Wiederhole bitte aus dem Textauszug über die Aufnahme afghanischer Flüchtlinge wortgetreu alles von „Unterdessen haben einzelne“ bis hinunter zu „der Taliban versperrt.“.

═════ TEXTAUSZUG

Ähnliches gilt für Schweden, wo die Koalitionsregierung auf schwachen Füßen steht und die liberale Flüchtlingspolitik der Vergangenheit dem Druck von Rechtsparteien geopfert wurde.
Deutschland
Das Bild in Deutschland ist unklar. Am Wochenende deuteten Berechnungen in Berlin auf eine Zahl von rund 10.000 Afghanen hin, die als frühere Mitarbeiter der Bundeswehr, Mitglieder der Zivilgesellschaft oder von NGOs aus humanitären Gründen Aufnahme finden sollten. Bundeskanzlerin Angela Merkel forderte darüber hinaus ein koordiniertes Handeln der EU. Zunächst solle flüchtenden Afghanen allerdings in den Nachbarländern mit Hilfe des UNHCR geholfen werden. Erst in einem zweiten Schritt könne man dann überlegen, ob besonders Betroffene auf kontrollierten Wegen nach Europa gebracht werden könnten. Kanzlerkandidat Armin Laschet hatte dazu gesagt, man dürfe die "Fehler von 2015" nicht wiederholen.
Unterdessen haben einzelne Bundesländer ihre Bereitschaft erklärt, jeweils einige Tausend Afghanen aufzunehmen, so etwa Nordrhein-Westfalen oder Brandenburg. Noch im Juni hatten allerdings die Koalitionsparteien im Bundestag einen Antrag der Grünen auf schnelle Evakuierung der gefährdeten Gruppen aus Afghanistan abgelehnt. Inzwischen ist vielen der Weg aus dem Land durch die Checkpoints der Taliban versperrt.

══════════
═════ VORLIEGENDE ANGABEN

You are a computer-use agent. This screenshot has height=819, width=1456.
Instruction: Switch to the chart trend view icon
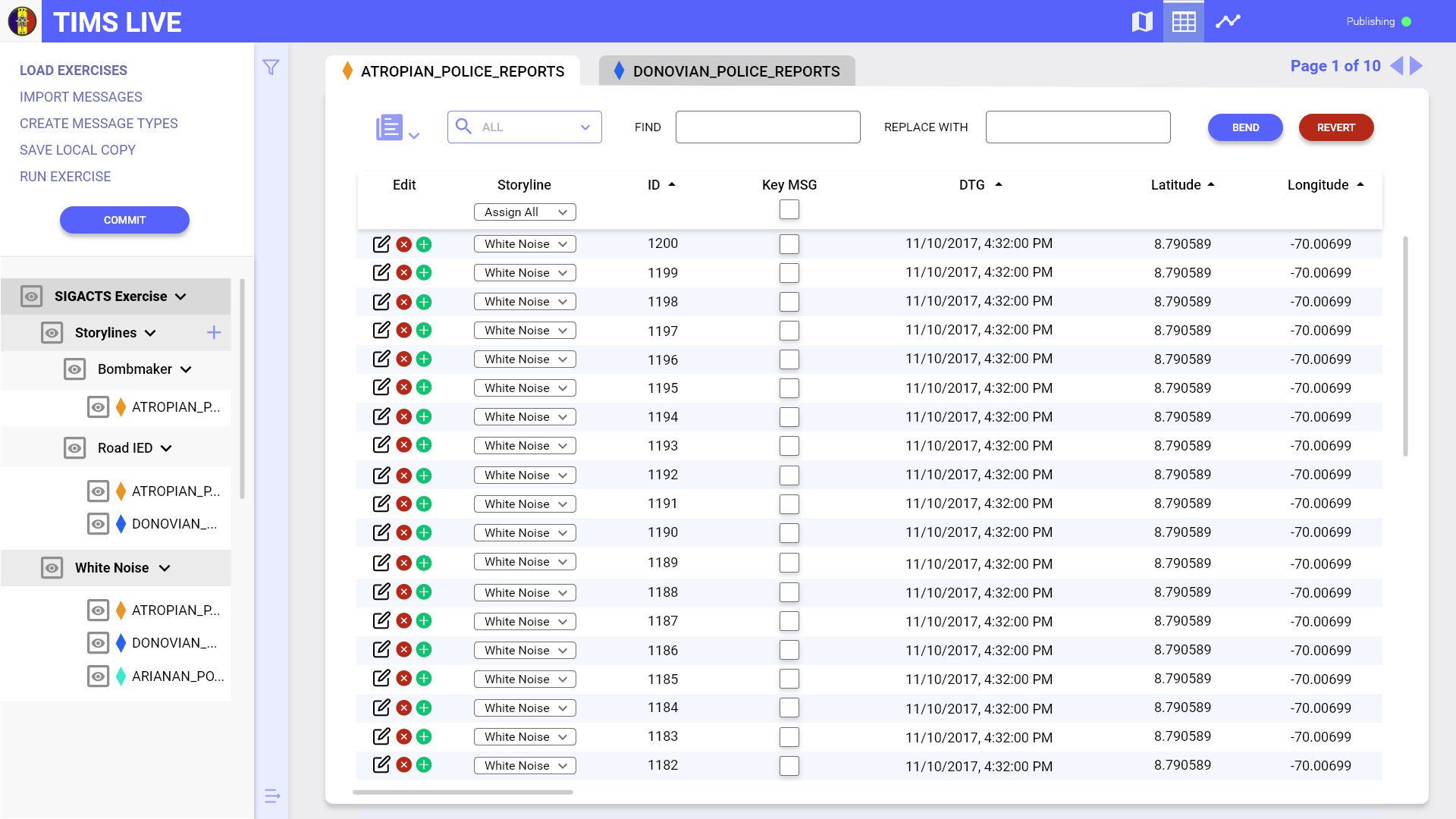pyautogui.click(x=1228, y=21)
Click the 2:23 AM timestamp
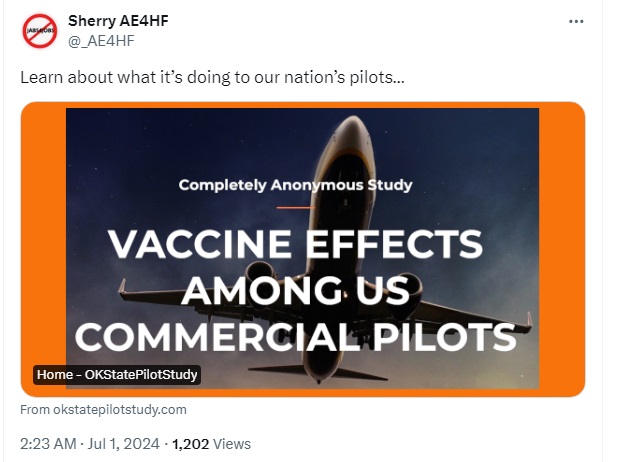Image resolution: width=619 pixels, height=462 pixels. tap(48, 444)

══════════

* **LÖSUNG DER AUFGABE**:
Unterdessen haben einzelne Bundesländer ihre Bereitschaft erklärt, jeweils einige Tausend Afghanen aufzunehmen, so etwa Nordrhein-Westfalen oder Brandenburg. Noch im Juni hatten allerdings die Koalitionsparteien im Bundestag einen Antrag der Grünen auf schnelle Evakuierung der gefährdeten Gruppen aus Afghanistan abgelehnt. Inzwischen ist vielen der Weg aus dem Land durch die Checkpoints der Taliban versperrt.